Ho letto molti romanzi per adolescenti nell’arco di trent’anni. Ne sto scrivendo per cercare di registrare cambiamenti, per capire qualcosa di questo nuovo genere. Come librerie specializzate abbiamo appena preso la decisione di includere la letteratura per adolescenti come nuova sezione del  premio ORBIL.
Nei trenta anni che abbiamo alle spalle, dalle prime collane specifiche, che purtroppo non hanno avuto una lunga vita, sono nate esperienze importanti, prima fra tutte il festival specializzato, Un mare di libri, promosso dalla libreria riminese Viale dei ciliegi, sostenuto dalla casa editrice Rizzoli.
Il festival coinvolge molti giovani e fa loro incontrare autori italiani e stranieri. 
C’è poi l’esperienza di Hamelin, l’associazione bolognese che oltre ad occuparsi di fumetto è particolarmente impegnata a diffondere la letteratura fra gli adolescenti.  
In ragione di questa vitalità, avevo allentato il mio impegno a leggere questi romanzi, come se l’impegno di altri mi esonerasse dall’essere sempre sul pezzo. Ho perduto molti buoni romanzi, a leggere le critiche, le presentazioni che si trovano sulle riviste specializzate. 
Da un po’ di tempo ho ricominciato e lo faccio allo scopo di richiamare alla memoria le mie letture di un tempo e di fare raffronti. 
Ieri ho letto il romanzo di Antonio Ferrara pubblicato da San Paolo, Zo’, nickname di Lucio, il giovane protagonista. L’idea non è male, tanti ingredienti sono mescolati insieme, e in cima a tutto 
l’eco di un nume tutelare, il grande scrittore americano Mark Twain. 
Ma non c’è solo la letteratura a fare da filo rosso al racconto, anche il cinema si infila nelle pagine.
Tante, forse troppe, sono le citazioni cinematografiche e a mio parere distraggono il lettore. 

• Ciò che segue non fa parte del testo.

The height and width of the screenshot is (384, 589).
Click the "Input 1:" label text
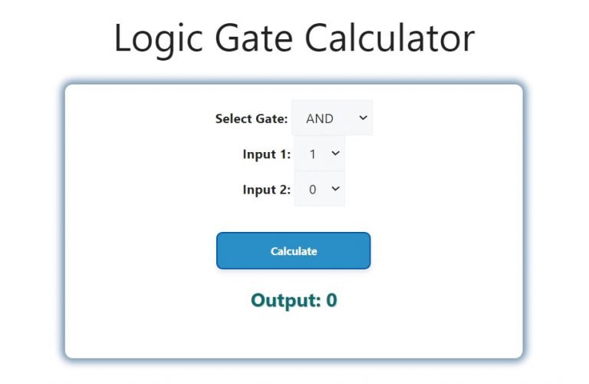pos(266,154)
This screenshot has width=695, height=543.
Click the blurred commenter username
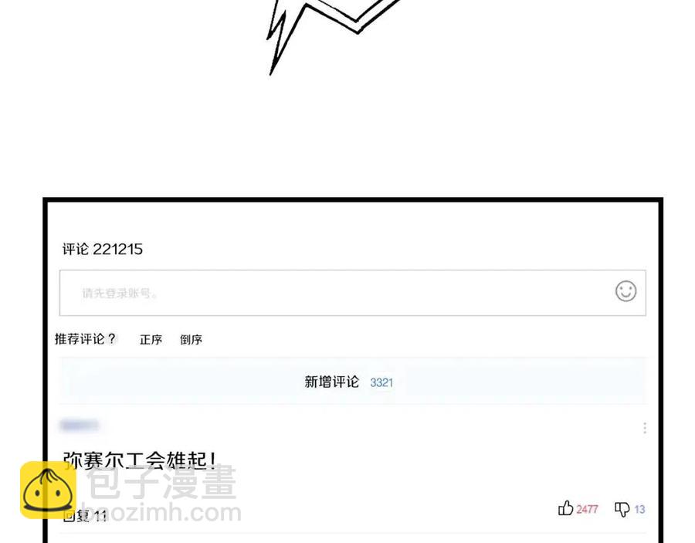point(80,426)
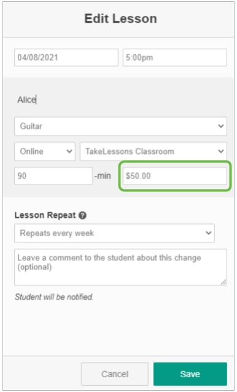Click the Lesson Repeat help question-mark icon
The image size is (237, 392).
click(82, 215)
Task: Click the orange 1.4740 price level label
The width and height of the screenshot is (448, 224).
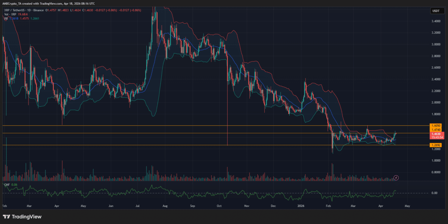Action: coord(436,130)
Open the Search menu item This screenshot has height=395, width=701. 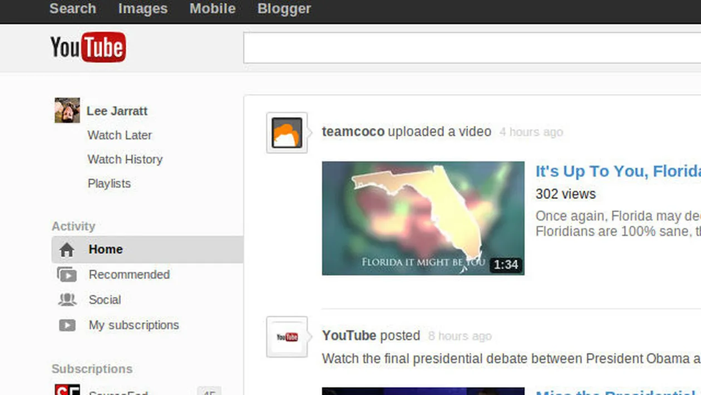[x=73, y=9]
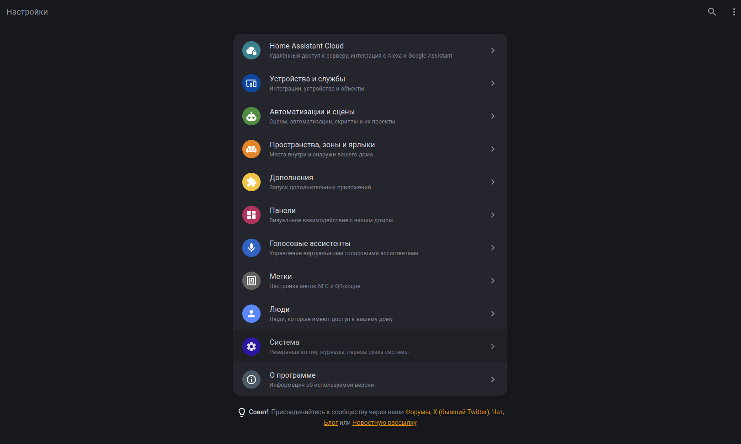The image size is (741, 444).
Task: Open the three-dot overflow menu
Action: point(734,12)
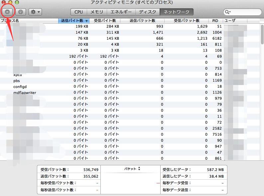The height and width of the screenshot is (196, 264).
Task: Open the エネルギー tab
Action: (x=121, y=12)
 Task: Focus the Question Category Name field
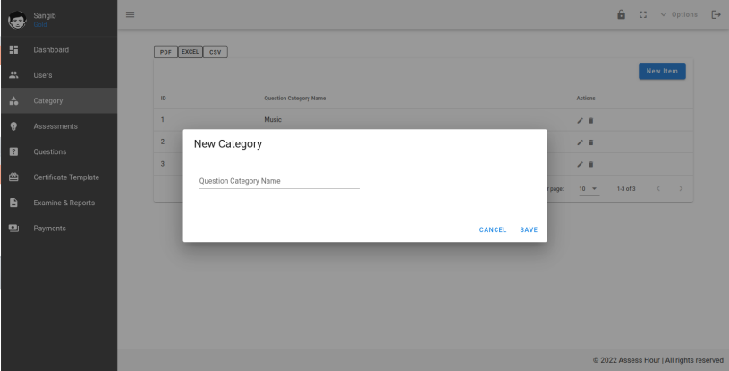[278, 181]
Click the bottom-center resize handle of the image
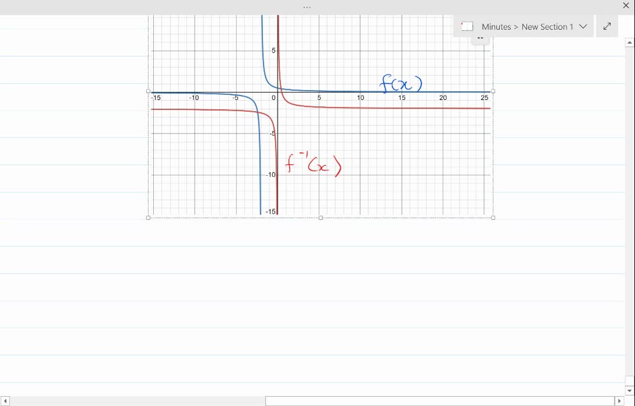The width and height of the screenshot is (635, 406). (x=321, y=217)
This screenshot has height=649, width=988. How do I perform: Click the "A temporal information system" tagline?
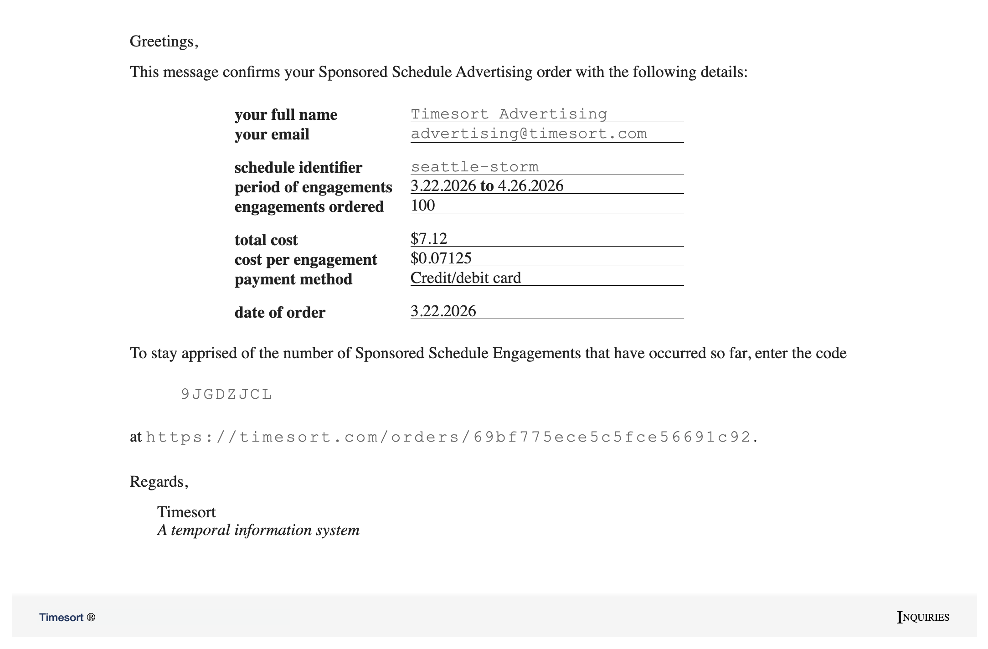point(258,530)
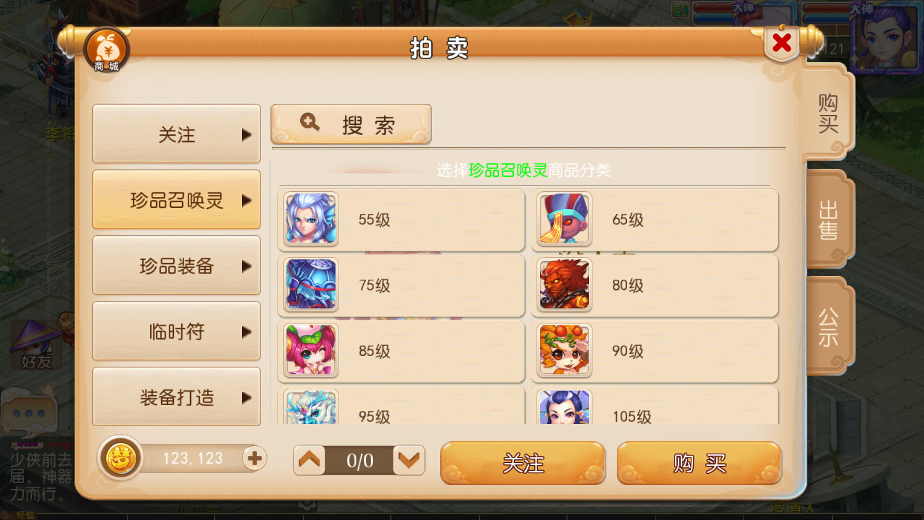Screen dimensions: 924x520
Task: Go to next page with down arrow
Action: pos(409,460)
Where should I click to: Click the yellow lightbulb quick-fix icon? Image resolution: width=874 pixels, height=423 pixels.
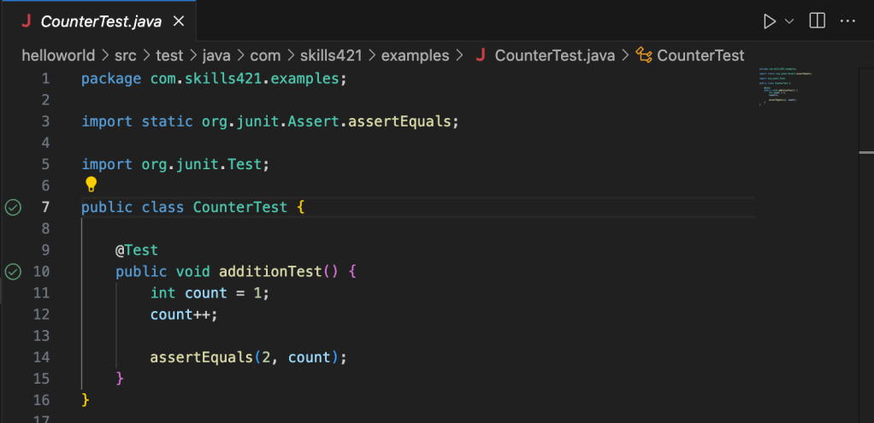(92, 185)
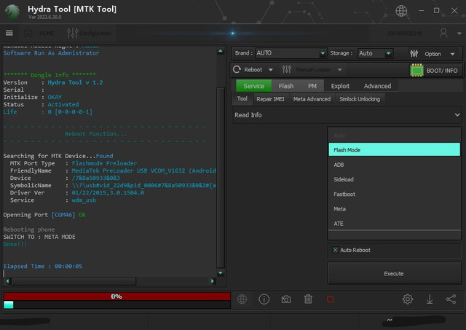Switch to the Repair IMEI tab
Image resolution: width=466 pixels, height=330 pixels.
[x=272, y=99]
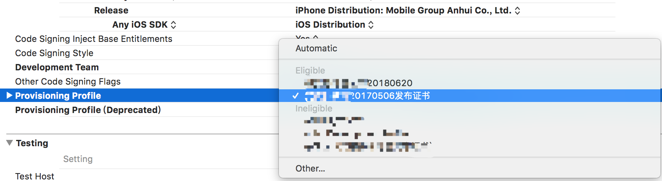Select the checked 20170506发布证书 profile
This screenshot has width=662, height=181.
[367, 96]
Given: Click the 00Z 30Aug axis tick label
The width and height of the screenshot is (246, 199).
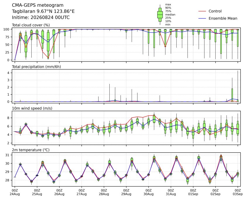Looking at the screenshot, I should tap(148, 192).
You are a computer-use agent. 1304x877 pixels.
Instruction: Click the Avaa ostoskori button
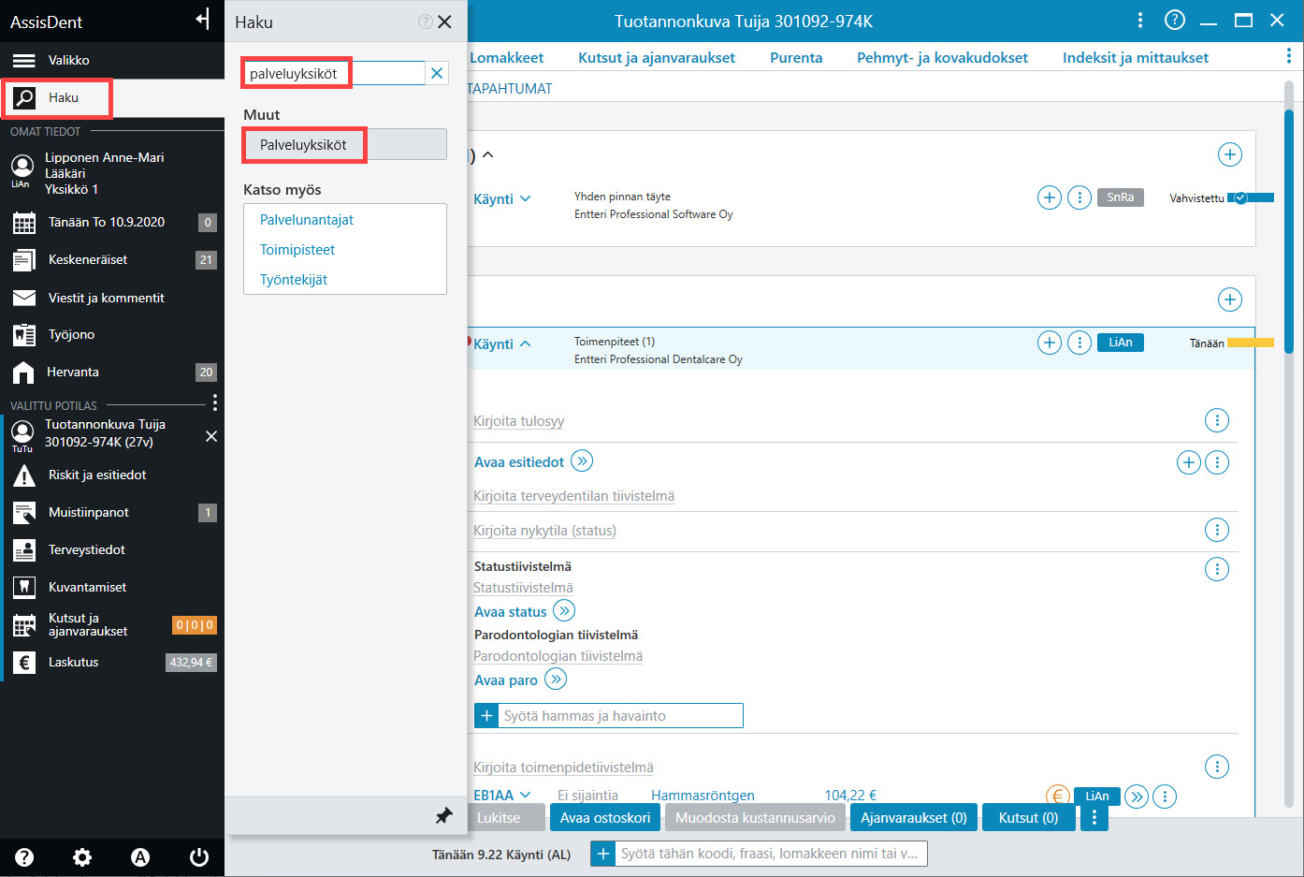coord(605,817)
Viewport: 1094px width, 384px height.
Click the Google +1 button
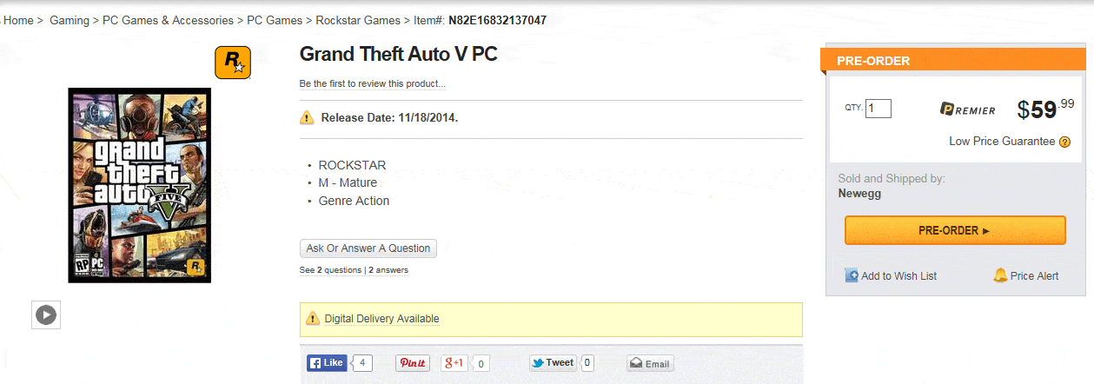[x=454, y=363]
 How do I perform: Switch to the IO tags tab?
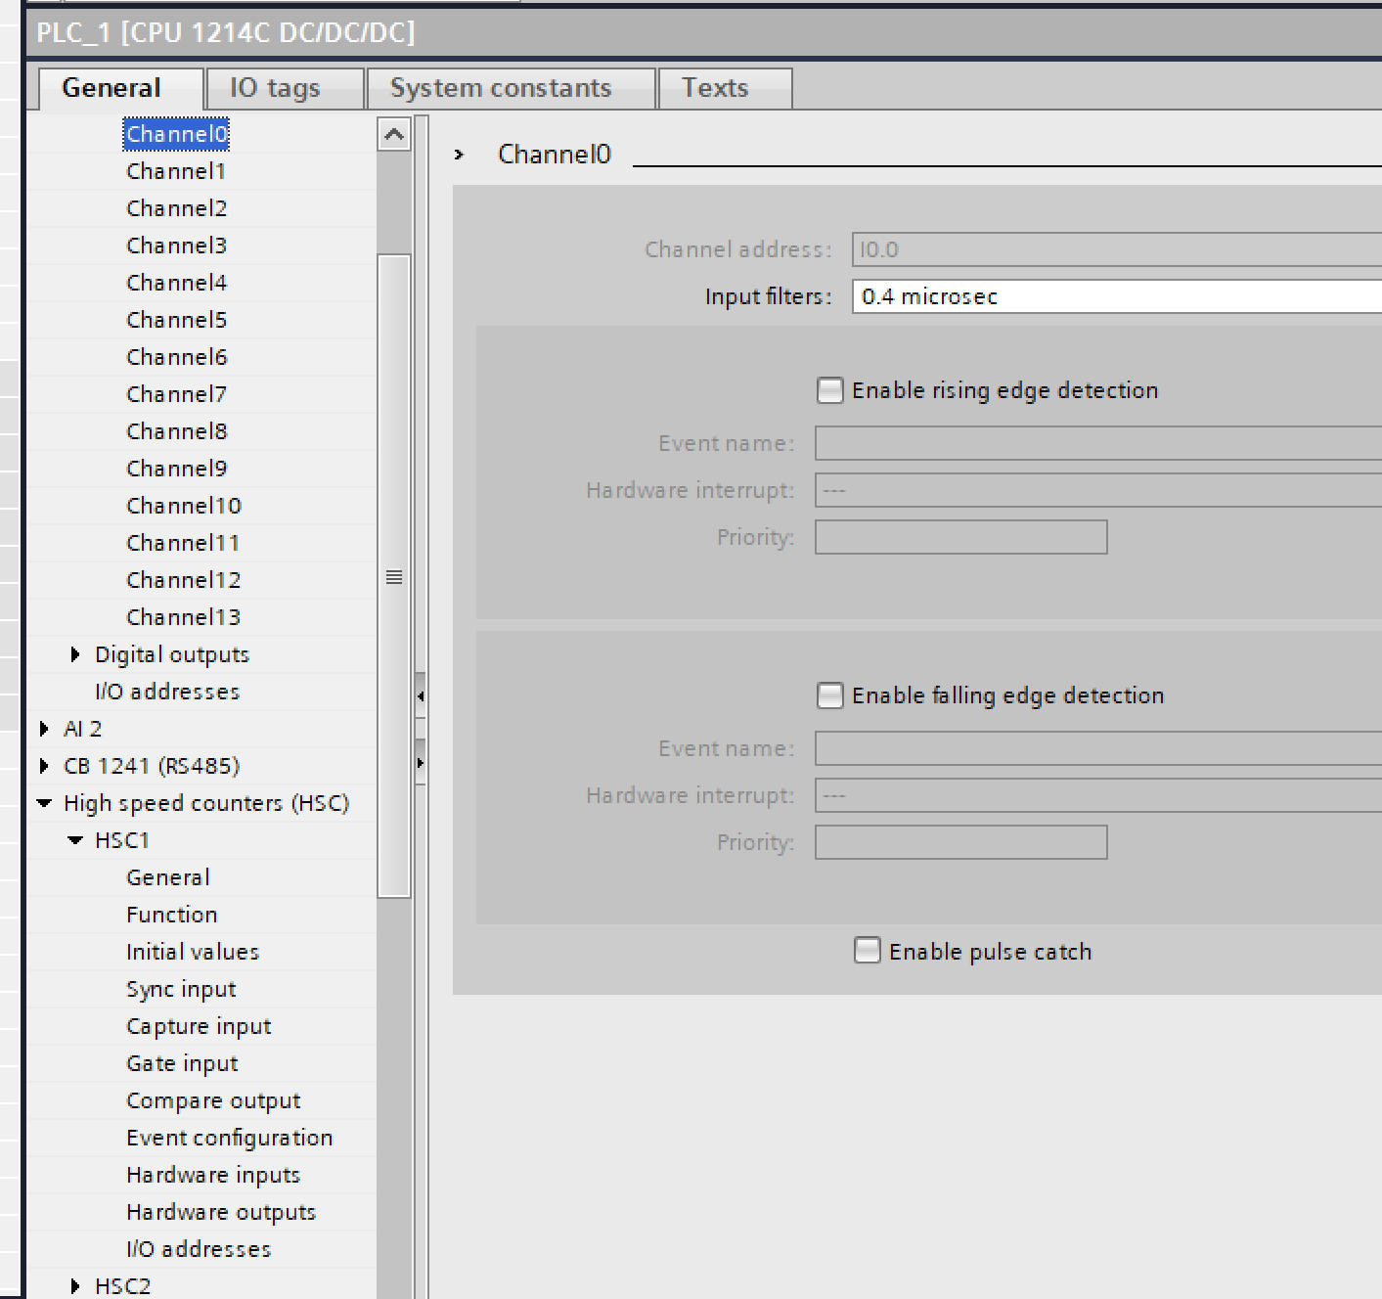click(275, 88)
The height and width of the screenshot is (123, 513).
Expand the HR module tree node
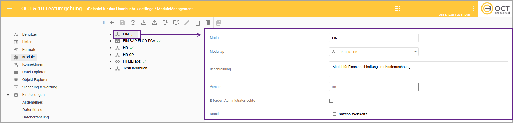click(x=110, y=48)
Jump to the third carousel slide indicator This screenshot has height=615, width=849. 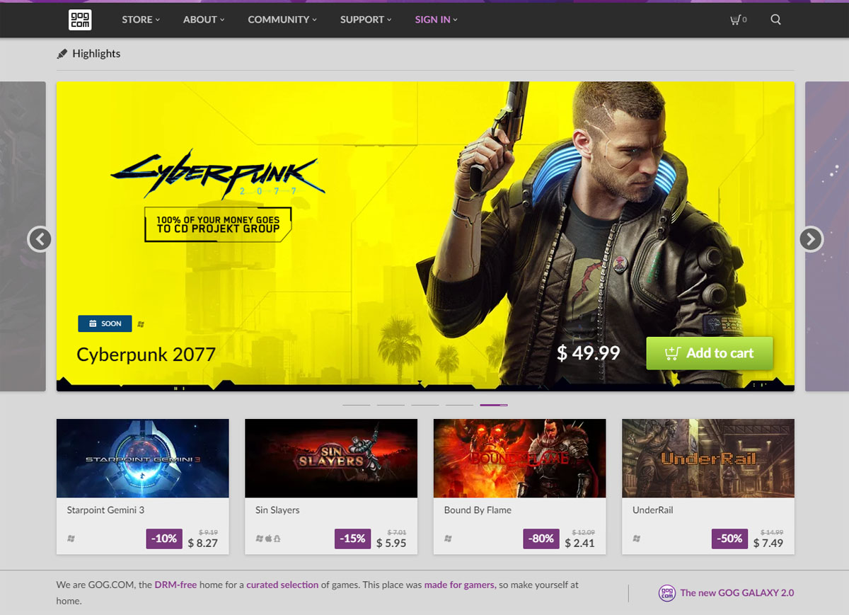point(425,405)
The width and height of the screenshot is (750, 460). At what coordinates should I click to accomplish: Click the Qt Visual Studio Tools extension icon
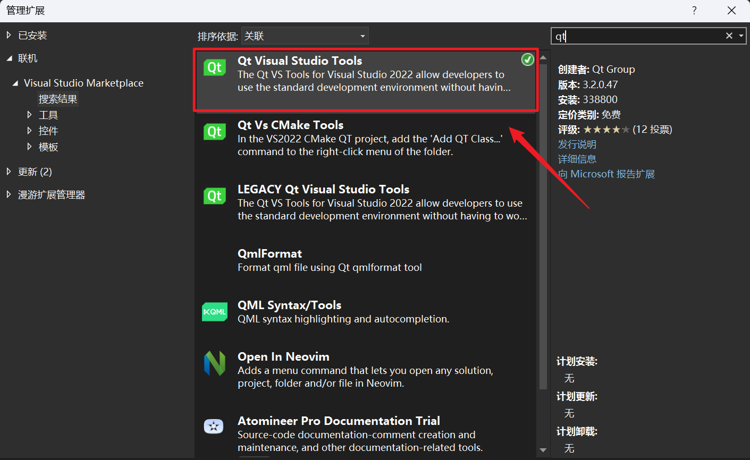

Molti film sono patrimonio dell’immaginario di lettori della mia età e ho dubbi che siano suggerimenti tanto forti da indurre il giovane lettore a diventare cinefilo. Poi c’è il teatro, il suo linguaggio, e la musica. L’algebra è noiosa, ma per fortuna c’è l’amore a riparare al disagio, alla fatica di crescere. Poi c’è la Morte, evocata, raccontata, messa in scena. Una foto di un giovane che ha trovato la morte in  motorino fa scuotere il cuore, mentre l’apparire del suicida con la testa bianca fa venire in mente Un Lupo mannaro americano a Londra, del grandissimo, geniale John Landis.